INSIGHTS
Ralph Bunche, the UN’s Forgotten Champion
By Joseph Hillyard
In January of this year, the United Nations celebrated a major milestone: Eighty years earlier, in Blitz-scarred London, representatives of 51 nations had gathered for the first ever United Nations General Assembly to discuss plans for the postwar world. Advocates hoped that the UNGA could be a forum for diplomacy between nations, and prevent future conflict. The United States was an active participant in the gathering, with former First Lady Eleanor Roosevelt, a member of the US delegation, addressing the assembly and appealing for gender equality.
Over the eight decades since, the UN has expanded in both membership and mandates – yet the future of the organization’s role in international affairs seems more unclear than ever. The inability of the UN to diplomatically resolve conflicts in Ukraine, Israel-Palestine, Haiti, Sudan, and now Iran has increased skepticism of the organization’s efficacy. And the US under Donald Trump has embraced a transactional approach to foreign policy, eschewing international law and institutions, and possibly even angling to replace the UN entirely with a “Board of Peace”. These mounting crises have led human rights advocates to fear a “new age of impunity”, in which political and military leaders are no longer held accountable for the atrocities they commit.

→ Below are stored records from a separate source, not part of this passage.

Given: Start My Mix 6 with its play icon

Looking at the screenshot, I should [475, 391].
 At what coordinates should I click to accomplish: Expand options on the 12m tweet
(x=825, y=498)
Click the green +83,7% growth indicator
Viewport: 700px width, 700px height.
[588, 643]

But while the UN, since its inception, has become a household name, the individuals who have contributed to the institution are lesser known.
Kal Raustiala, director of the Ronald W. Burkle Center for International Relations at UCLA, aims to correct this oversight with his biography of UN diplomat and civil rights activist, Ralph Bunche. Bunche, the first Black man to win the Nobel Peace Prize for negotiating the end of the first Arab-Israeli war, has long been treated as a historical footnote. Published in 2022 by Oxford University Press, The Absolutely Indispensable Man: Ralph Bunche, the United Nations, and the Fight to End Empire rectifies this, tracing the life of the man and of the organization he helped shape.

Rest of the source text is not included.